◆ Action item ◆
Copy the entries character for character.

◆ Dataset records ◆
- - - - -

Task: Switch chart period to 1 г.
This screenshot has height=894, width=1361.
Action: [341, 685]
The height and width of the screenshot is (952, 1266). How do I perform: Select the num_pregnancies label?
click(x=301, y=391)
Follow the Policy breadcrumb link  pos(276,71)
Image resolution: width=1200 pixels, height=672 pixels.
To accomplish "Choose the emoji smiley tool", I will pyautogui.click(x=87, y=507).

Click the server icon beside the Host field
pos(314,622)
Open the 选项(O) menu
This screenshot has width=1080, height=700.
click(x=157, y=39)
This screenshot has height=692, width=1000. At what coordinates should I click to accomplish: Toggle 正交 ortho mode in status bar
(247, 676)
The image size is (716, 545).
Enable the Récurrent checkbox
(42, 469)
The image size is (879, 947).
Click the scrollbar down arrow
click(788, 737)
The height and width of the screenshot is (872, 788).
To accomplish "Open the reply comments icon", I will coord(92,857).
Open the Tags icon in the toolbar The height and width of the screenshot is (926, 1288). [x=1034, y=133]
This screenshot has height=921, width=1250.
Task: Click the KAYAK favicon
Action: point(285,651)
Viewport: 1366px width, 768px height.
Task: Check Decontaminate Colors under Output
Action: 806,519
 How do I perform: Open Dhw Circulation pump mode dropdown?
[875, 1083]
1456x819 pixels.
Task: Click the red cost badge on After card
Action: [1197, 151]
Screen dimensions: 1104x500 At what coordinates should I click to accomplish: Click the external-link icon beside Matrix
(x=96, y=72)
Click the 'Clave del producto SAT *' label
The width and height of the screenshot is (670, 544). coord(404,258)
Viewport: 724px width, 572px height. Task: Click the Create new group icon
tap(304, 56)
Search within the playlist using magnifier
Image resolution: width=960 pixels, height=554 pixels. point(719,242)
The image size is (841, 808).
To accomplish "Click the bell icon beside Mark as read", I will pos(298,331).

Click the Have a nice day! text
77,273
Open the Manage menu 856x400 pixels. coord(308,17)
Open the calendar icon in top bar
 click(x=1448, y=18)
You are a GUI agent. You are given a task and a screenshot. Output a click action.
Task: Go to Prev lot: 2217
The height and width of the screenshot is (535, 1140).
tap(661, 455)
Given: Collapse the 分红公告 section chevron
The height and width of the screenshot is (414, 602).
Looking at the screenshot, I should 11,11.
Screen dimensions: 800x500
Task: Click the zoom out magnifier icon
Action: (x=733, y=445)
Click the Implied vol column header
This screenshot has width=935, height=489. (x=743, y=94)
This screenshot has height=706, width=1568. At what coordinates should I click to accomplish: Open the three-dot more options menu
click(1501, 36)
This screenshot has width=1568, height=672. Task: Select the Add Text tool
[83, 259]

- - - - -

◆ Response to the task ◆
Task: Switch chart period to 1 г.
This screenshot has height=894, width=1361.
Action: [341, 685]
The height and width of the screenshot is (952, 1266). How do I perform: Select the num_pregnancies label?
click(x=301, y=391)
Follow the Policy breadcrumb link  pos(276,71)
Image resolution: width=1200 pixels, height=672 pixels.
To accomplish "Choose the emoji smiley tool", I will pyautogui.click(x=87, y=507).

Click the server icon beside the Host field
pos(314,622)
Open the 选项(O) menu
This screenshot has width=1080, height=700.
click(x=157, y=39)
This screenshot has height=692, width=1000. At what coordinates should I click to accomplish: Toggle 正交 ortho mode in status bar
(247, 676)
The image size is (716, 545).
Enable the Récurrent checkbox
(42, 469)
The image size is (879, 947).
Click the scrollbar down arrow
click(788, 737)
The height and width of the screenshot is (872, 788).
To accomplish "Open the reply comments icon", I will coord(92,857).
Open the Tags icon in the toolbar The height and width of the screenshot is (926, 1288). [x=1034, y=133]
This screenshot has height=921, width=1250.
Task: Click the KAYAK favicon
Action: point(285,651)
Viewport: 1366px width, 768px height.
Task: Check Decontaminate Colors under Output
Action: 806,519
 How do I perform: Open Dhw Circulation pump mode dropdown?
[875, 1083]
1456x819 pixels.
Task: Click the red cost badge on After card
Action: [1197, 151]
Screen dimensions: 1104x500 At what coordinates should I click to accomplish: Click the external-link icon beside Matrix
(x=96, y=72)
Click the 'Clave del producto SAT *' label
The width and height of the screenshot is (670, 544). coord(404,258)
Viewport: 724px width, 572px height. Task: Click the Create new group icon
tap(304, 56)
Search within the playlist using magnifier
Image resolution: width=960 pixels, height=554 pixels. point(719,242)
The image size is (841, 808).
To accomplish "Click the bell icon beside Mark as read", I will pos(298,331).

Click the Have a nice day! text
77,273
Open the Manage menu 856x400 pixels. coord(308,17)
Open the calendar icon in top bar
 click(x=1448, y=18)
You are a GUI agent. You are given a task and a screenshot. Output a click action.
Task: Go to Prev lot: 2217
The height and width of the screenshot is (535, 1140).
tap(661, 455)
Given: Collapse the 分红公告 section chevron
The height and width of the screenshot is (414, 602).
Looking at the screenshot, I should 11,11.
Screen dimensions: 800x500
Task: Click the zoom out magnifier icon
Action: (x=733, y=445)
Click the Implied vol column header
This screenshot has width=935, height=489. (x=743, y=94)
This screenshot has height=706, width=1568. At what coordinates should I click to accomplish: Open the three-dot more options menu
click(1501, 36)
This screenshot has width=1568, height=672. Task: Select the Add Text tool
[83, 259]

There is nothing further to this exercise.